***** EXTRACTED DATA *****

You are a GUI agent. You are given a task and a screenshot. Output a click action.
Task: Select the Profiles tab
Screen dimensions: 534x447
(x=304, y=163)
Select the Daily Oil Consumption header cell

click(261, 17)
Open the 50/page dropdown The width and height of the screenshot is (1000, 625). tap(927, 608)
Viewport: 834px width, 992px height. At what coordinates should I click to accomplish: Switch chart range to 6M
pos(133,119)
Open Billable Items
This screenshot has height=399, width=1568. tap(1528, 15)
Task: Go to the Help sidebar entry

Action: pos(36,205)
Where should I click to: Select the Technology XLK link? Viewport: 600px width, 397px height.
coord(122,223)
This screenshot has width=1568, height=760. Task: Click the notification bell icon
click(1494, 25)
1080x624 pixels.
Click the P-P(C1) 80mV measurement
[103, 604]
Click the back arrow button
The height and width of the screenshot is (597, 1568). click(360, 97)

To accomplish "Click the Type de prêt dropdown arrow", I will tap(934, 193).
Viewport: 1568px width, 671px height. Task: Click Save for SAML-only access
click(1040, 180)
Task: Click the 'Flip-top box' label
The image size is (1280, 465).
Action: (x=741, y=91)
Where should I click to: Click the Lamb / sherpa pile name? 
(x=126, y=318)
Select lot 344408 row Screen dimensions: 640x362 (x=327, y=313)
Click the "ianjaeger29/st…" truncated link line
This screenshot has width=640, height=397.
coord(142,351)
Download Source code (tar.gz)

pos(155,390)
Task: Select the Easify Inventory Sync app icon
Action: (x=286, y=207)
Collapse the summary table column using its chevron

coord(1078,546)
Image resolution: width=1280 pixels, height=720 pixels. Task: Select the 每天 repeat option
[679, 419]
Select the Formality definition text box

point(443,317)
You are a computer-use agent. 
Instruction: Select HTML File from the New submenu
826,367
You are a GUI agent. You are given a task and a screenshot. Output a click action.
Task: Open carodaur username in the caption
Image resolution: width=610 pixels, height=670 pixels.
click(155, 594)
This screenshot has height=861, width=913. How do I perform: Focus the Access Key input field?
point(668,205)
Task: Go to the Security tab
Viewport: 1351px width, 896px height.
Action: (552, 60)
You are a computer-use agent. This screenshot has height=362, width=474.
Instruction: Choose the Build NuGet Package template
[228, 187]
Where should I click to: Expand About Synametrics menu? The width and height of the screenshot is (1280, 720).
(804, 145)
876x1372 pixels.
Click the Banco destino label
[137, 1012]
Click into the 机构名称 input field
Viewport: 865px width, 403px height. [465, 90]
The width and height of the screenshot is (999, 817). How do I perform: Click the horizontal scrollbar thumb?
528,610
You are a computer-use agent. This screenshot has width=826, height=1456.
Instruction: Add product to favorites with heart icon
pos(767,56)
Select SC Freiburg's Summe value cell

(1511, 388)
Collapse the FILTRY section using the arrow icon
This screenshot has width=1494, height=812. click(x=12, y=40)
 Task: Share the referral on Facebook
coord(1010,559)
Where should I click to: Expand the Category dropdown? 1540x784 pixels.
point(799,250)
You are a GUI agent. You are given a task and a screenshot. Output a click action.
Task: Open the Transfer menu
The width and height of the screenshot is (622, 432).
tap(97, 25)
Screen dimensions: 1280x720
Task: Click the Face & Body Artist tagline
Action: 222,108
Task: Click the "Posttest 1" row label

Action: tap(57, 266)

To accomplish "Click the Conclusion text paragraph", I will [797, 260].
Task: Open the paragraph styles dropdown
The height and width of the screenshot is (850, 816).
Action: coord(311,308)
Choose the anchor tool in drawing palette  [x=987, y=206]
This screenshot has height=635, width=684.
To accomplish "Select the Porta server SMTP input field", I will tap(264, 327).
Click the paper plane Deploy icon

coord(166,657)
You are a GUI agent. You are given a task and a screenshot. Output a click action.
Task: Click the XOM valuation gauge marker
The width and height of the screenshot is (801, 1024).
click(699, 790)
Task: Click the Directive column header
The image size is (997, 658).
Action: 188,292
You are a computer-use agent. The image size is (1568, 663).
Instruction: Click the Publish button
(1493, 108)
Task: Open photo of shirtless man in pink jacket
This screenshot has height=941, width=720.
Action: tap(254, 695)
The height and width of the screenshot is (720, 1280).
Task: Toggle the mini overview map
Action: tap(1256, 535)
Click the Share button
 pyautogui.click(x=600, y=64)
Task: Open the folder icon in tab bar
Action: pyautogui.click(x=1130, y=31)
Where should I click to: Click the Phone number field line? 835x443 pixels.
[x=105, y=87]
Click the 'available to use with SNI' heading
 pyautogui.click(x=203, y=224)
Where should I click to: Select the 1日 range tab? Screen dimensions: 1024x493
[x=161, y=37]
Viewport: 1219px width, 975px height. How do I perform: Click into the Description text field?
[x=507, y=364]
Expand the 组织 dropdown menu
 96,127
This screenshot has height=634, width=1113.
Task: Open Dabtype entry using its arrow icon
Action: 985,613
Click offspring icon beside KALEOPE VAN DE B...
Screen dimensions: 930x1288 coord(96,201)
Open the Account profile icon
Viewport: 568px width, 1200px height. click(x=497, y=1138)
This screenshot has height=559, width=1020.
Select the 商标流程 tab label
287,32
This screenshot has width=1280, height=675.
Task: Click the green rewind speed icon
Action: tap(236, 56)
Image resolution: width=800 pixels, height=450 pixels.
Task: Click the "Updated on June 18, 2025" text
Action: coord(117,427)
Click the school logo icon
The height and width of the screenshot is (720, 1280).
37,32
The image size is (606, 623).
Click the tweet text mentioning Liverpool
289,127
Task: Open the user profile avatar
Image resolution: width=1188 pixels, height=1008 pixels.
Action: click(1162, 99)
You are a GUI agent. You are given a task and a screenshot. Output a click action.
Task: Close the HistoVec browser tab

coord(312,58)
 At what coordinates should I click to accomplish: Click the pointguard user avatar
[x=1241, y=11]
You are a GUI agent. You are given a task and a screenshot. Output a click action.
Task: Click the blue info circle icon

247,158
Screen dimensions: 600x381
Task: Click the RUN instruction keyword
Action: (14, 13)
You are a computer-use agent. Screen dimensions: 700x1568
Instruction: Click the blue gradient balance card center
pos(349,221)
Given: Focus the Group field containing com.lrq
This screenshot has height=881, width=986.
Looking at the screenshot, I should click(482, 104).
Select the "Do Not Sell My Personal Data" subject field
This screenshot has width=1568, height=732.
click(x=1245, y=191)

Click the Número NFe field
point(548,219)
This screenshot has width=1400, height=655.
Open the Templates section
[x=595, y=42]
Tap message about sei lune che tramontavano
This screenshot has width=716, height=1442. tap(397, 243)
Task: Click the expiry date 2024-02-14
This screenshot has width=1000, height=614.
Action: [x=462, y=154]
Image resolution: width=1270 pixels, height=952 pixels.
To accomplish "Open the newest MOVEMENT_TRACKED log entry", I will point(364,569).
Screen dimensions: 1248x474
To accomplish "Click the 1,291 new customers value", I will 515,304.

*****

WHAT IS BEING ASKED> Repeat every line of the listing without a single difference.

RESPONSE AREA>
You are a GUI agent. You are given a task and a screenshot. Output a click action.
Task: Select the Profiles tab
Screen dimensions: 534x447
(x=304, y=163)
Select the Daily Oil Consumption header cell

click(261, 17)
Open the 50/page dropdown The width and height of the screenshot is (1000, 625). tap(927, 608)
Viewport: 834px width, 992px height. At what coordinates should I click to accomplish: Switch chart range to 6M
pos(133,119)
Open Billable Items
This screenshot has height=399, width=1568. tap(1528, 15)
Task: Go to the Help sidebar entry

Action: pos(36,205)
Where should I click to: Select the Technology XLK link? Viewport: 600px width, 397px height.
coord(122,223)
This screenshot has width=1568, height=760. Task: Click the notification bell icon
click(1494, 25)
1080x624 pixels.
Click the P-P(C1) 80mV measurement
[103, 604]
Click the back arrow button
The height and width of the screenshot is (597, 1568). click(360, 97)

To accomplish "Click the Type de prêt dropdown arrow", I will tap(934, 193).
Viewport: 1568px width, 671px height. Task: Click Save for SAML-only access
click(1040, 180)
Task: Click the 'Flip-top box' label
The image size is (1280, 465).
Action: (x=741, y=91)
Where should I click to: Click the Lamb / sherpa pile name? 
(x=126, y=318)
Select lot 344408 row Screen dimensions: 640x362 (x=327, y=313)
Click the "ianjaeger29/st…" truncated link line
This screenshot has width=640, height=397.
coord(142,351)
Download Source code (tar.gz)

pos(155,390)
Task: Select the Easify Inventory Sync app icon
Action: (x=286, y=207)
Collapse the summary table column using its chevron

coord(1078,546)
Image resolution: width=1280 pixels, height=720 pixels. Task: Select the 每天 repeat option
[679, 419]
Select the Formality definition text box

point(443,317)
You are a computer-use agent. 
Instruction: Select HTML File from the New submenu
826,367
You are a GUI agent. You are given a task and a screenshot. Output a click action.
Task: Open carodaur username in the caption
Image resolution: width=610 pixels, height=670 pixels.
click(155, 594)
This screenshot has height=861, width=913. How do I perform: Focus the Access Key input field?
point(668,205)
Task: Go to the Security tab
Viewport: 1351px width, 896px height.
Action: (552, 60)
You are a computer-use agent. This screenshot has height=362, width=474.
Instruction: Choose the Build NuGet Package template
[228, 187]
Where should I click to: Expand About Synametrics menu? The width and height of the screenshot is (1280, 720).
(804, 145)
876x1372 pixels.
Click the Banco destino label
[137, 1012]
Click into the 机构名称 input field
Viewport: 865px width, 403px height. [465, 90]
The width and height of the screenshot is (999, 817). How do I perform: Click the horizontal scrollbar thumb?
528,610
You are a computer-use agent. This screenshot has width=826, height=1456.
Instruction: Add product to favorites with heart icon
pos(767,56)
Select SC Freiburg's Summe value cell

(1511, 388)
Collapse the FILTRY section using the arrow icon
This screenshot has width=1494, height=812. click(x=12, y=40)
 Task: Share the referral on Facebook
coord(1010,559)
Where should I click to: Expand the Category dropdown? 1540x784 pixels.
point(799,250)
You are a GUI agent. You are given a task and a screenshot. Output a click action.
Task: Open the Transfer menu
The width and height of the screenshot is (622, 432).
tap(97, 25)
Screen dimensions: 1280x720
Task: Click the Face & Body Artist tagline
Action: 222,108
Task: Click the "Posttest 1" row label

Action: tap(57, 266)

To accomplish "Click the Conclusion text paragraph", I will [797, 260].
Task: Open the paragraph styles dropdown
The height and width of the screenshot is (850, 816).
Action: coord(311,308)
Choose the anchor tool in drawing palette  [x=987, y=206]
This screenshot has height=635, width=684.
To accomplish "Select the Porta server SMTP input field", I will tap(264, 327).
Click the paper plane Deploy icon

coord(166,657)
You are a GUI agent. You are given a task and a screenshot. Output a click action.
Task: Click the XOM valuation gauge marker
The width and height of the screenshot is (801, 1024).
click(699, 790)
Task: Click the Directive column header
The image size is (997, 658).
Action: 188,292
You are a computer-use agent. The image size is (1568, 663).
Instruction: Click the Publish button
(1493, 108)
Task: Open photo of shirtless man in pink jacket
This screenshot has height=941, width=720.
Action: tap(254, 695)
The height and width of the screenshot is (720, 1280).
Task: Toggle the mini overview map
Action: tap(1256, 535)
Click the Share button
 pyautogui.click(x=600, y=64)
Task: Open the folder icon in tab bar
Action: pyautogui.click(x=1130, y=31)
Where should I click to: Click the Phone number field line? 835x443 pixels.
[x=105, y=87]
Click the 'available to use with SNI' heading
 pyautogui.click(x=203, y=224)
Where should I click to: Select the 1日 range tab? Screen dimensions: 1024x493
[x=161, y=37]
Viewport: 1219px width, 975px height. How do I perform: Click into the Description text field?
[x=507, y=364]
Expand the 组织 dropdown menu
 96,127
This screenshot has height=634, width=1113.
Task: Open Dabtype entry using its arrow icon
Action: 985,613
Click offspring icon beside KALEOPE VAN DE B...
Screen dimensions: 930x1288 coord(96,201)
Open the Account profile icon
Viewport: 568px width, 1200px height. click(x=497, y=1138)
This screenshot has height=559, width=1020.
Select the 商标流程 tab label
287,32
This screenshot has width=1280, height=675.
Task: Click the green rewind speed icon
Action: tap(236, 56)
Image resolution: width=800 pixels, height=450 pixels.
Task: Click the "Updated on June 18, 2025" text
Action: coord(117,427)
Click the school logo icon
The height and width of the screenshot is (720, 1280).
37,32
The image size is (606, 623).
Click the tweet text mentioning Liverpool
289,127
Task: Open the user profile avatar
Image resolution: width=1188 pixels, height=1008 pixels.
Action: click(1162, 99)
You are a GUI agent. You are given a task and a screenshot. Output a click action.
Task: Close the HistoVec browser tab

coord(312,58)
 At what coordinates should I click to accomplish: Click the pointguard user avatar
[x=1241, y=11]
You are a GUI agent. You are given a task and a screenshot. Output a click action.
Task: Click the blue info circle icon

247,158
Screen dimensions: 600x381
Task: Click the RUN instruction keyword
Action: (14, 13)
You are a computer-use agent. Screen dimensions: 700x1568
Instruction: Click the blue gradient balance card center
pos(349,221)
Given: Focus the Group field containing com.lrq
This screenshot has height=881, width=986.
Looking at the screenshot, I should click(482, 104).
Select the "Do Not Sell My Personal Data" subject field
This screenshot has width=1568, height=732.
click(x=1245, y=191)

Click the Número NFe field
point(548,219)
This screenshot has width=1400, height=655.
Open the Templates section
[x=595, y=42]
Tap message about sei lune che tramontavano
This screenshot has width=716, height=1442. tap(397, 243)
Task: Click the expiry date 2024-02-14
This screenshot has width=1000, height=614.
Action: [x=462, y=154]
Image resolution: width=1270 pixels, height=952 pixels.
To accomplish "Open the newest MOVEMENT_TRACKED log entry", I will point(364,569).
Screen dimensions: 1248x474
To accomplish "Click the 1,291 new customers value", I will 515,304.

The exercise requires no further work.